Reversing in part and affirming in part.
Under the provisions of section 595, Kentucky Statutes, the banking and securities commissioner has sued the appellant, John R. McGehee, to recover $500 as his double liability on five shares of stock in the insolvent Farmers Bank of Fulton. Judgment was rendered for $250. The defendant has moved for an appeal and asks a reversal of the judgment. The commissioner has moved for a cross-appeal from that part of the judgment which denied full recovery. *Page 722
On the question before the court, the petition, in summary, states that on April 3, 1905, five shares of stock in the bank were issued to the defendant's wife. She remained the owner until her death in the year 1925. The stock has continued to be registered in her name. Since her death, dividends on it were received and collected by the defendant, who has held and used the same as his own personal property. Recovery for $500 was prayed upon the ground of estoppel to deny ownership. The wife died intestate possessed only of this bank stock, and there was never any administration of her estate. It was further pleaded that if the court should hold the defendant not liable for the full sum due on the stock assessment, then since he was entitled to and became the owner of one-half the stock under the statutes of descent and distribution, section 2132, Statutes, he was liable for $250.

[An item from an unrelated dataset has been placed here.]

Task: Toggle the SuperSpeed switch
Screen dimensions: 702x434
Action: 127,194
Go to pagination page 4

The answer presented a traverse qualified by affirmative allegations, the essential part of which may also be stated in abridgement. The defendant's wife left surviving as her heirs at law two sisters and the descendants of another who predeceased her. Immediately after her death, her sisters claimed the five shares of stock, and the defendant "agreed and consented that it was theirs and that they might have it." The defendant also owned eight shares of stock in the bank, and, without his suggestion or solicitation, its officers had made out checks for the dividends on thirteen shares payable to him. This included the five shares standing in his wife's name. The defendant cashed the checks and paid over that declared on the five shares to his wife's sisters and retained the balance declared on the eight shares owned by himself. He received and used no part of the dividends on the five shares and has not profited or benefited financially or otherwise in any sum by reason of his wife's ownership of the stock.
A demurrer was sustained to the answer. The defendant declined to plead further. Judgment was rendered against him for $250 with interest. This obviously was upon the ground that he was liable as a distributee of one-half of the personal property owned by his deceased wife.

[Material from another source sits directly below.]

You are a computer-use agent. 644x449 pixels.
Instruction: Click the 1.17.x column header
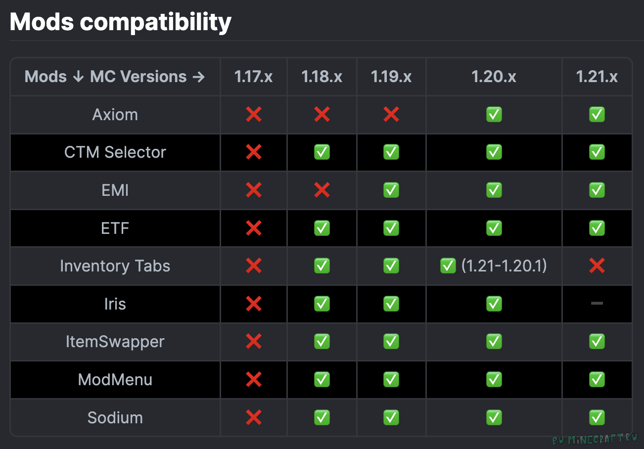tap(254, 77)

As we stated upon abundant authority in Fitzpatrick's *Page 723 Guardian v. First National Bank of Whitesburg's Receiver,256 Ky. 93, 75 S.W.2d 754, 756:
"Though the provisional obligation for an assessment of stock is imposed by law and controlled by the terms of the statute, yet the liability is regarded as contractual in its nature. The agreement to respond contingently is implied by the purchase of the stock and is just as obligatory as the original liability to pay for it."
Since this obligation is contractual, assent or agreement is an essential element. So when it comes to transferring the stock with the attendant statutory liability for assessment, that cannot be done without the express or implied assent or agreement of the transferee. Thus it cannot be assumed by or unloaded upon an infant personally because of his contractual disability. And where there has been merely a transfer on the register without the transferee's knowledge or consent, he cannot be held to have assumed or incurred the liability, and may repudiate the transfer. Clark v. Ogilvie, 111 Ky. 181,63 S.W. 429, 23 Ky. Law Rep. 552; Fitzpatrick's Guardian v. First National Bank of Whitesburg's Receiver, supra; Michie on Banks and Banking, Vol. 2, page 170, Secs. 132, 448; vol. 7, page 92, Sec. 109; Zollman on Banks and Banking Secs. 1622, 1721, 1731, 1734; Williams v. Vreeland, 250 U.S. 295, 39 S. Ct. 438,63 L. Ed. 989, 3 A.L.R. 1038; Mellott v. Love, 152 Miss. 860,119 So. 913, 64 A.L.R. 968; Early v. Richardson, 280 U.S. 496,50 S. Ct. 176, 74 L. Ed. 575, 69 A.L.R. 661; Austin v. Strong, 117 Tex. 263, 1 S.W.2d 872, 876, 3 S.W.2d 425, 79 A.L.R. 1528; Seabury v. Green, 294 U.S. 165,55 S. Ct. 373, 79 L. Ed. 834, 96 A.L.R. 1463.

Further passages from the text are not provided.